Miley Cyrus has been hit with a new lawsuit over her Grammy-winning banger “Flowers.”
In a new lawsuit filed Monday in federal court in Los Angeles, Tempo Music Investments company claimed the hit song includes unauthorized “exploitation” of several elements of Bruno Mars’ 2013 “When I Was Your Man”.
Sony Music Publishing, Apple, Target, Walmart, and several other companies have also been named in the lawsuit as defendants accused of distributing “Flowers.” Mars is not named as a plaintiff in the suit.
The complaint also named Cyrus’ fellow songwriters Gregory Hein and Michael Pollack co-defendants.
Tempo Music alleged that it owns a portion of U.S. copyrights to Mars’ song after acquiring it from Philip Lawrence, who co-wrote it along with Mars, Ari Levine, and Andrew Wyatt.

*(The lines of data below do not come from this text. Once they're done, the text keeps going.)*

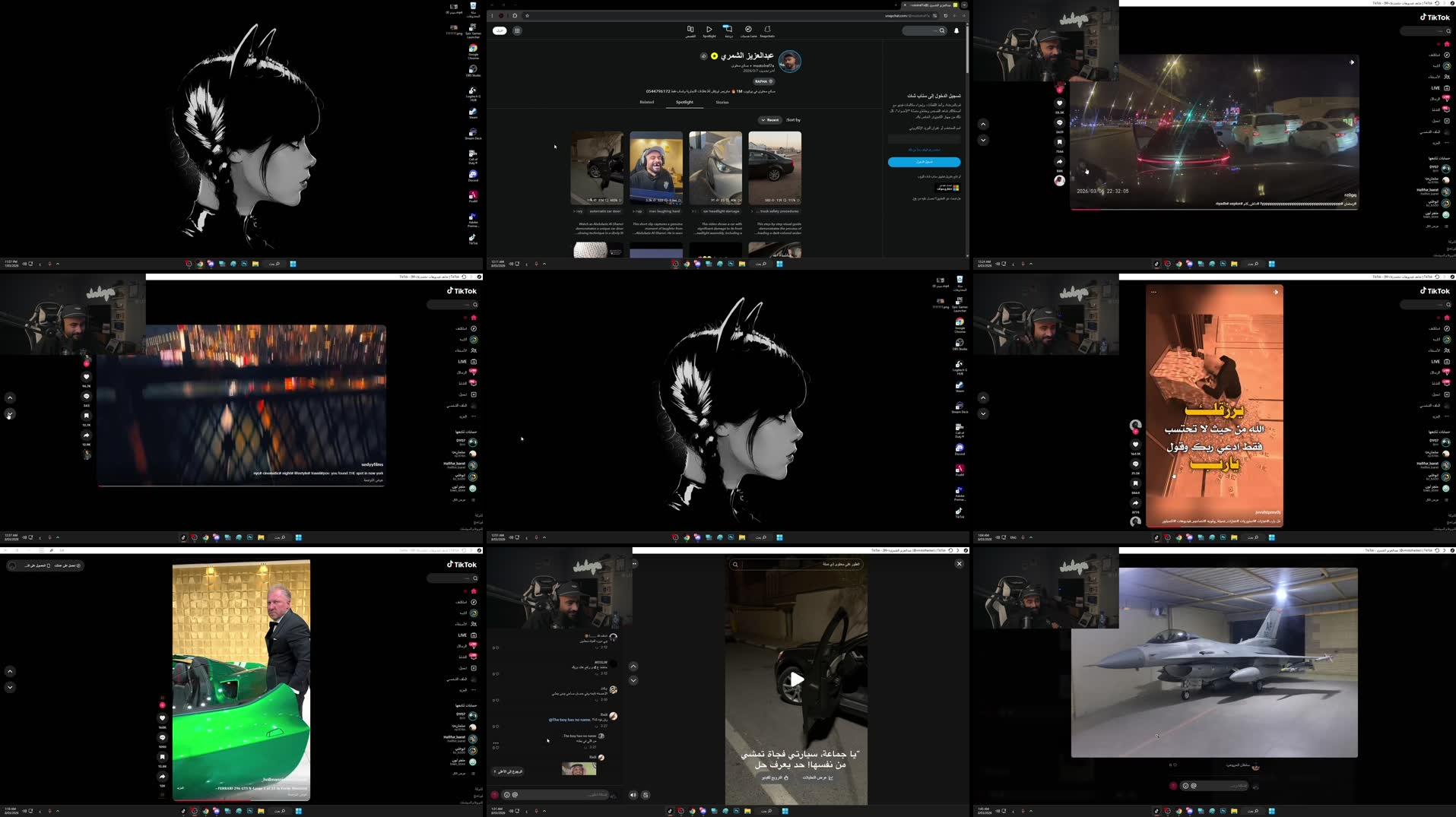Open the Snapchat Lens section

[749, 30]
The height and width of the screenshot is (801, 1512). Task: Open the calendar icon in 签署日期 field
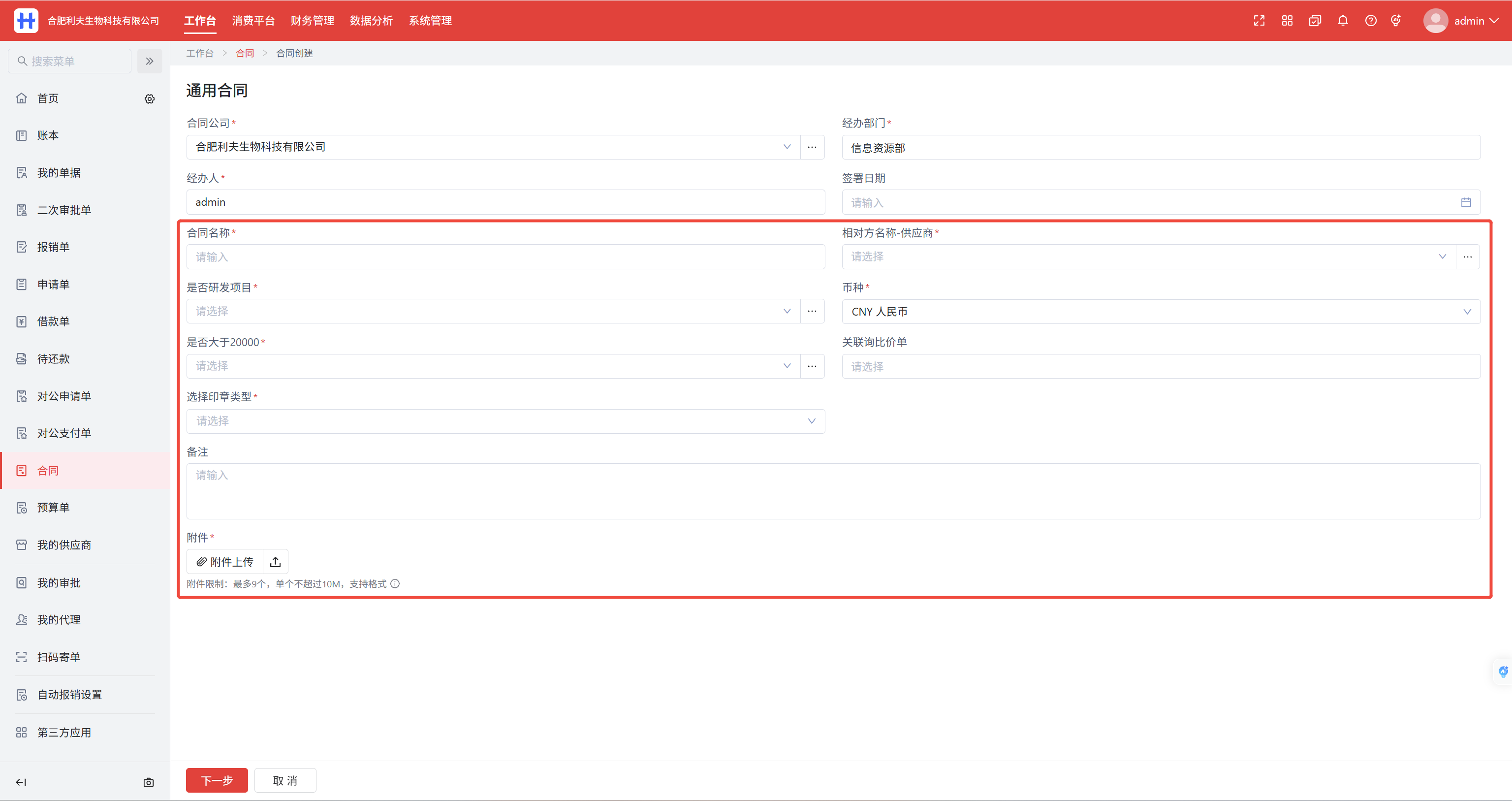pos(1466,203)
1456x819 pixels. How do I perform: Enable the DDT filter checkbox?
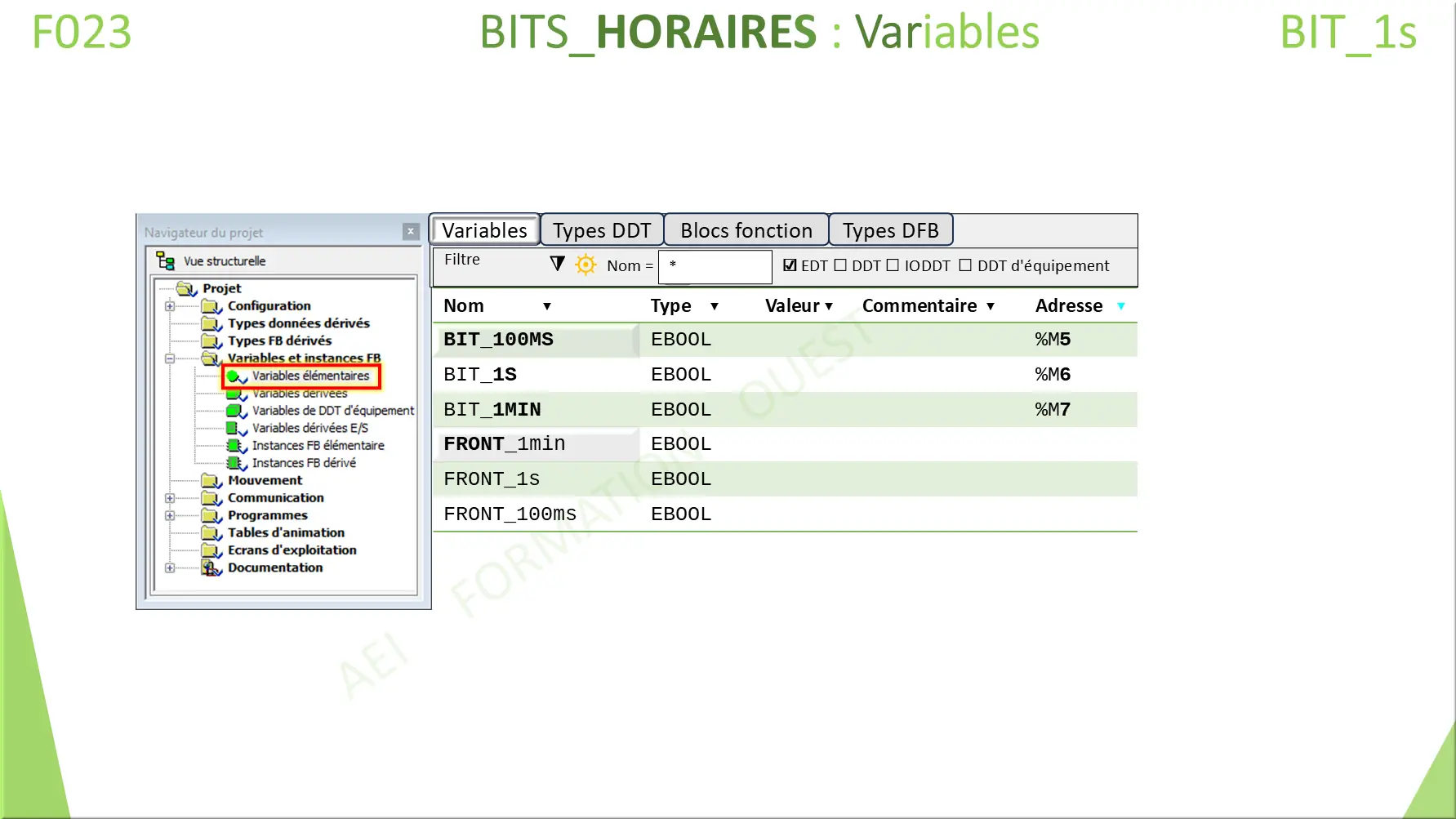tap(842, 265)
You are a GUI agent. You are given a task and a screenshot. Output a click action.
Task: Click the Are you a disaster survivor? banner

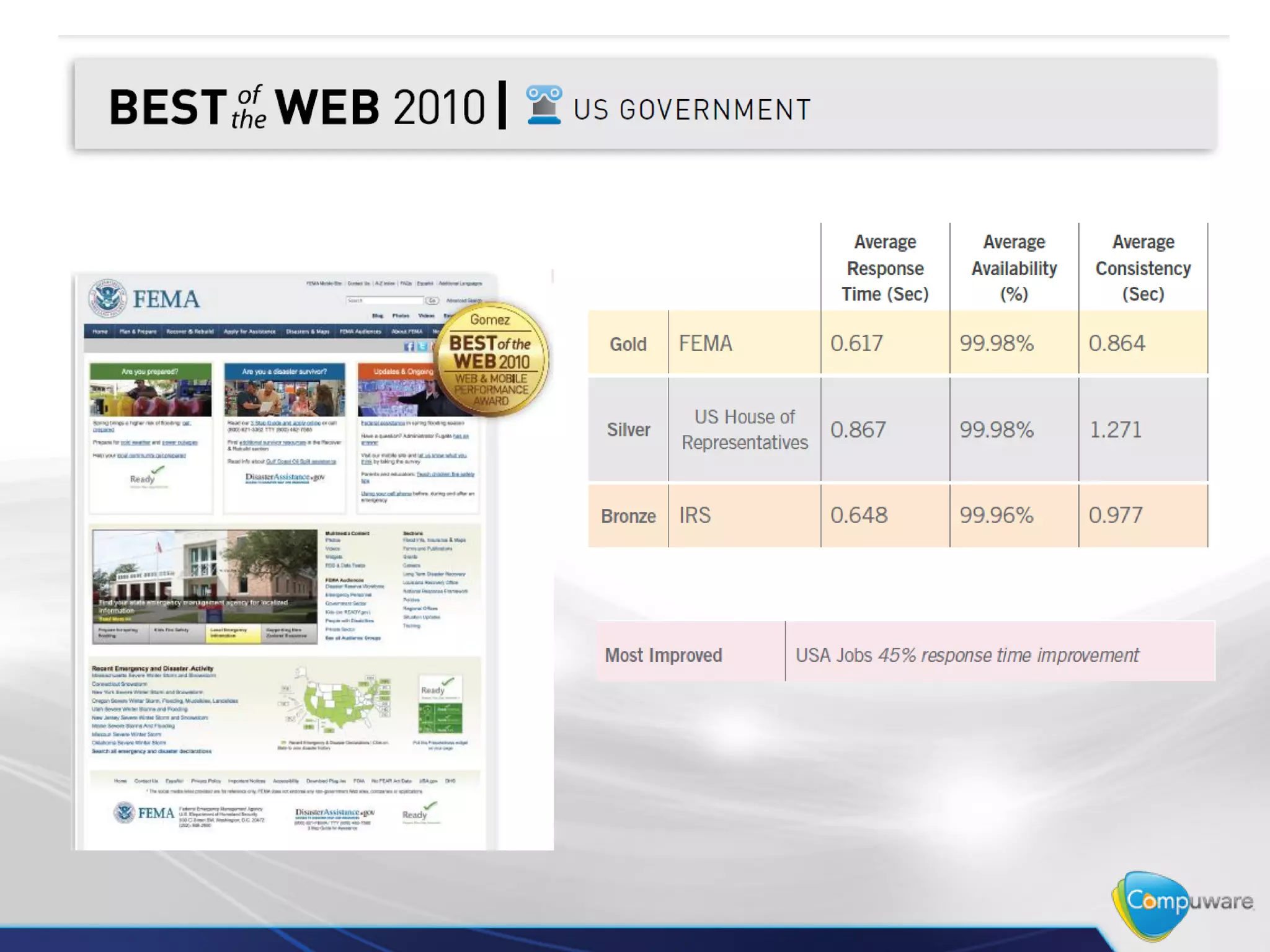[x=284, y=371]
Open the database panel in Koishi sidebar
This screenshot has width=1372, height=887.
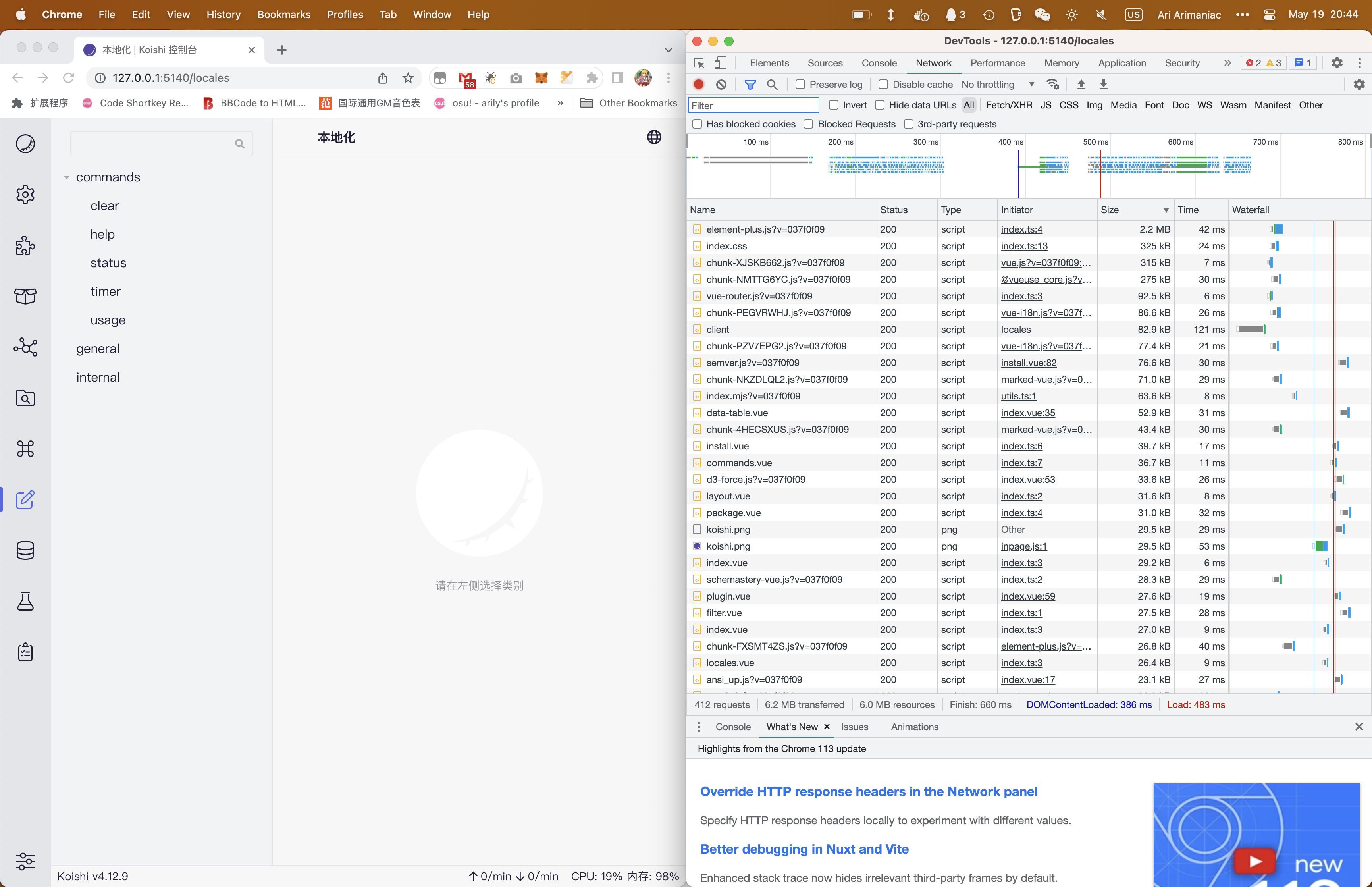tap(25, 550)
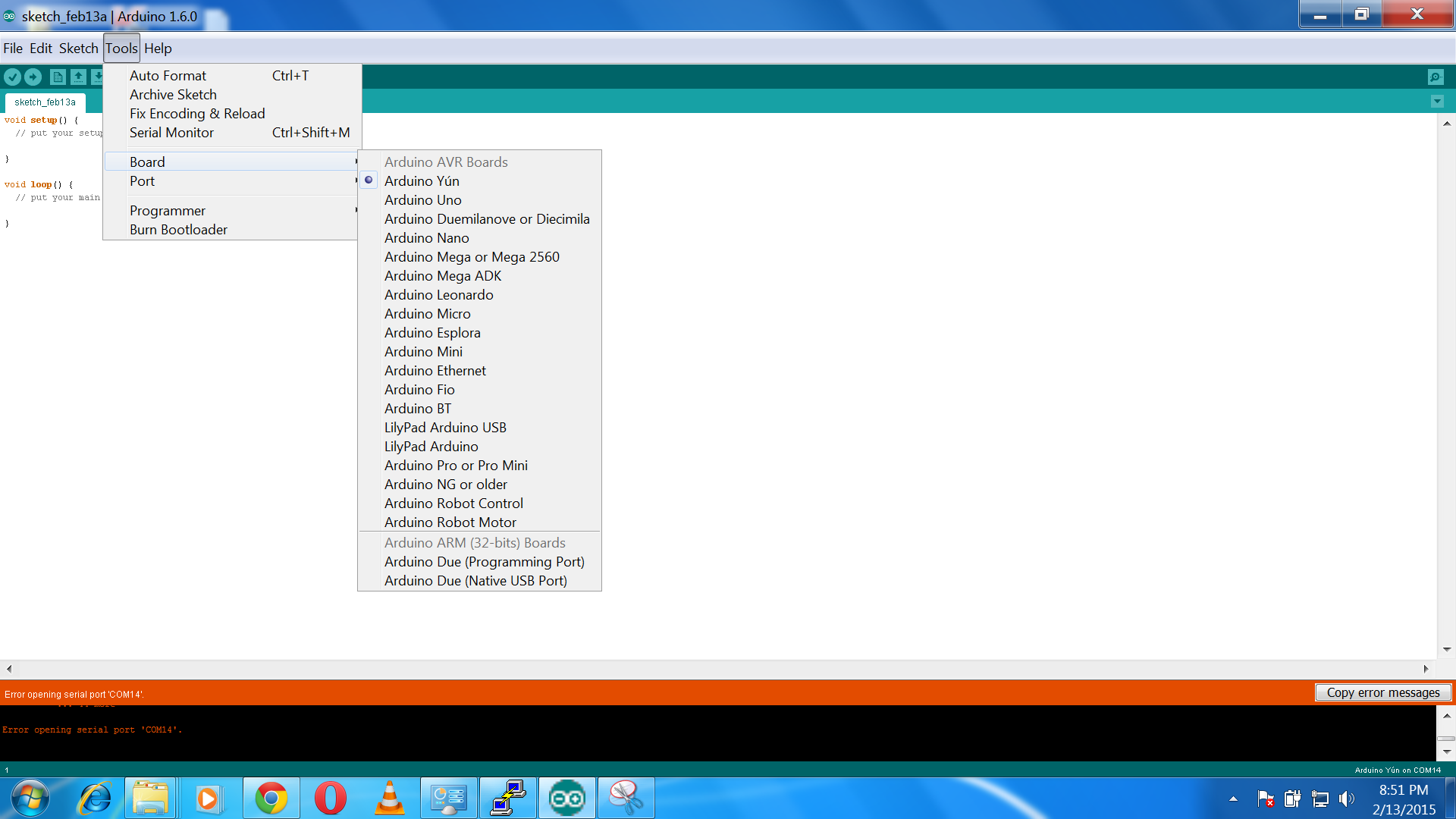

“Any fan of Bruno Mars’ ‘When I Was Your Man’ knows that Miley Cyrus’ ‘Flowers’ did not achieve all of that success on its own. ‘Flowers’ duplicates numerous melodic, harmonic, and lyrical elements of ‘When I Was Your Man,’ including the melodic pitch design and sequence of the verse, the connecting bass-line, certain bars of the chorus, certain theatrical music elements, lyric elements, and specific chord progressions,” the lawsuit claimed.
“It is undeniable based on the combination and number of similarities between the two recordings that ‘Flowers’ would not exist without ‘When I Was Your Man,’” it added. “With ‘Flowers,’ Cyrus, Hein, and Pollack have created a derivative work of ‘When I Was Your Man’ without authorization.”
In February, Cyrus won her first Grammy for “Flowers,” a track from her eighth album Endless Summer Vacation. The hit song was written after her divorce from actor Liam Hemsworth and was largely seen as a declaration of independence.
Tempo Music is seeking damages in an amount to be determined at trial.
The company is also demanding a court order prohibiting Cyrus and the other defendants from reproducing, distributing, or publicly performing “Flowers.”